Jodi Austin will always be grateful for her life-saving cancer treatment but she sees firsthand the huge workload of medical staff at every clinic appointment.
The pre-primary teacher from Karratha was diagnosed with acute myeloid leukaemia in May and has lived at the Cancer Council WA's Crawford Lodge in Nedlands for eight months.
She had chemotherapy at Sir Charles Gairdner Hospital and recently a bone marrow transplant while her husband Dean and mother Lyn take turns caring for her two children in Karratha.
Mrs Austin, 41, says for most appointments she waits at least an hour and though she cannot fault the treatment she notices the pressure on staff.

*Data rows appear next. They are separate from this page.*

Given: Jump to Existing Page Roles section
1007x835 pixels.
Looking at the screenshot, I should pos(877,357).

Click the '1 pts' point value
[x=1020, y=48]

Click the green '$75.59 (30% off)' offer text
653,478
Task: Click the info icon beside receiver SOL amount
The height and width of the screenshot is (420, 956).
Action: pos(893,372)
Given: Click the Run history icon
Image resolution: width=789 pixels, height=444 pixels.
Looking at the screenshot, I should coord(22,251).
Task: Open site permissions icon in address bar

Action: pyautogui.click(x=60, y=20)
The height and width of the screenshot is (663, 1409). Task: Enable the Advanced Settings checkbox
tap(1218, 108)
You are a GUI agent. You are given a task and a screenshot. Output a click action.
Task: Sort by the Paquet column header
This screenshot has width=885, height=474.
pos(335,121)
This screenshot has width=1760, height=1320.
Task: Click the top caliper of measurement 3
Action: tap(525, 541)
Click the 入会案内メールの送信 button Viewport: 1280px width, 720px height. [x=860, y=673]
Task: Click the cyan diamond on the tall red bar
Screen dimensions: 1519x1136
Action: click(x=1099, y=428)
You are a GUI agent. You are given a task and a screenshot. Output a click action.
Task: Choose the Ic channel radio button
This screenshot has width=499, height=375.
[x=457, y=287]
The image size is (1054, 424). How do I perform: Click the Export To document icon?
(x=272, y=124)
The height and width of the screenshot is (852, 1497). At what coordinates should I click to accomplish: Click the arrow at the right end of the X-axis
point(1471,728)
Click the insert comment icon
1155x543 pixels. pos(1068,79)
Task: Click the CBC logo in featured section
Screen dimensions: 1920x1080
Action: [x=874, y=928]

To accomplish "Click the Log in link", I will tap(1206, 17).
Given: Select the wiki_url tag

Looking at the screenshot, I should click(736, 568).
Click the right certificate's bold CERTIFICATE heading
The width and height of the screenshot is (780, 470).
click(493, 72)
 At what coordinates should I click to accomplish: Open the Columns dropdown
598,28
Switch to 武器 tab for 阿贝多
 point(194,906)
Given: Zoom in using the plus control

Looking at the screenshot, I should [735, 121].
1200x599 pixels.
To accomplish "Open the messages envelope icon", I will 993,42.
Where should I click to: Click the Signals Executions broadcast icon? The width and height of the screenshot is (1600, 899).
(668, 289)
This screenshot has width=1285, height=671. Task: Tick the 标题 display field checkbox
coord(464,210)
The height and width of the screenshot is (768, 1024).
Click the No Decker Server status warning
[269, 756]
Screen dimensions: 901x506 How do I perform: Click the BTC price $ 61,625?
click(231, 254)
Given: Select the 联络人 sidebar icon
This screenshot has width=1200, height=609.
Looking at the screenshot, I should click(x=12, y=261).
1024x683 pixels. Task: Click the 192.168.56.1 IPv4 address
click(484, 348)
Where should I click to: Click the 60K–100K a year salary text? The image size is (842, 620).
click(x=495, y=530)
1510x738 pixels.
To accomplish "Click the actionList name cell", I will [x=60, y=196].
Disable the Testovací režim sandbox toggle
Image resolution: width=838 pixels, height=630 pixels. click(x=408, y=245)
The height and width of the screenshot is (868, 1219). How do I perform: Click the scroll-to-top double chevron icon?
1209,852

"If you're feeling unwell with chemotherapy, sitting around for an hour or more is not great," she said.
"The doctors and nurses are fantastic but they just don't stop and for some patients it can take weeks to get in to see a consultant, which is very stressful."
Cancer Council WA has enlisted 50,000 supporters and patients like Mrs Austin to make issues such as critical staff shortages election priorities.
Other key areas are better funding for health and medical research and action on health risks from asbestos.
The council will encourage people on its database to write or email the major parties' leaders to make key cancer issues a priority for the next government.
Letters will also be sent to all candidates for a response.
Council president Winthrop Professor Christobel Saunders said there would be strong community support for the priorities identified.
"With almost 11,000 West Australians diagnosed with cancer a year, this translates to many thousands more family members, friends and colleagues who are also impacted," she said.
"It's estimated there are also more than 75,000 people in WA living with cancer."